By Ted AYALA
Over 1,000 people crowded into Glendale’s Alex Theatre on Thursday night to reflect on the 99th anniversary of the Metz Yeghern – the “Great Crime.”
Nearly a century ago, the Ottoman Empire began its persecution of its Armenian minority — years of long institutionalized massacre that would come to be known as the Armenian Genocide – the first such incident of the 20th century.
Dignitaries, community leaders, and artists – Armenians and non-Armenians alike – expressed solidarity with the victims of the genocide, holding out faith that the injustice suffered will soon be righted.
Applause greeted Congressman Adam Schiff, whom Glendale City Councilman Ara Najarian, presiding as the evening’s emcee, referred to as a “fighter and leader” in the struggle to obtain recognition for the Armenian Genocide.
Schiff read aloud from an open letter he wrote to the Turkish people and its government, which he has unsuccessfully attempted to have printed in one of Turkey’s major press outlets.

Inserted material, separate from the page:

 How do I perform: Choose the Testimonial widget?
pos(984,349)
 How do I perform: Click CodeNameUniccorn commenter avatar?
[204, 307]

After reading, he closed his remarks with the hope that Turkey and the rest of the world will finally recognize the Armenian Genocide for what it is.
“Let us hope in the days [approaching] the centennial of the genocide that Turkey will answer with reflection, repentance, restitution and with the unequivocal expression of remorse that accompanies so large a crime,” he said. “Let us hope and pray too that the greatest nation on Earth – the United States of America – stands up to its moral legacy and speaks plainly about genocide.
“Because so much time has passed, we risk that the genocide becomes an abstraction, and not the horrific story of inhumanity that it was.”
Assemblymember Mike Gatto also took the mic to offer his thoughts.
The legislator’s track record has earned him wide praise for his diligence in pursuing the recognition of the Armenian Genocide, not only at a local level but across the state as well.
When rallying for the Armenian cause, Gatto said that he chose not to use statistics or a recounting of history to persuade his fellow legislators as to the rightness of his cause.
“I simply told the story of the great-grandparents of two of my staffers,” he said. “For every rape, for every death, for every corpse we see in those old black-and-white pictures, there is a real human involved, a real family that suffered.”
The impression left on his colleagues, he recalled, was devastating.
“As I told these stories of these families, real people cast out into the desert, there was an absolute silence,” he recounted. “There were tears in some of [my colleagues’] eyes. When educating others [about the genocide], it’s important to personalize it.”
He also pointed to the recent shelling by anti-Assad forces of the Syrian town of Kasab, an Armenian enclave situated near the Turkish border, and the volatile situation between Armenia and Azerbaijan over the Nagorno-Karabakh region as a warning of the real perils many Armenians still face.
Regarding the latter, Gatto said that he is spearheading legislation to have California recognize the Nagorno-Karabakh Republic as a sovereign state. A vote on the bill, known as AJR 32, will be coming up for a vote on the legislature floor on May 5.
“I think it will pass,” he said to loud cheers.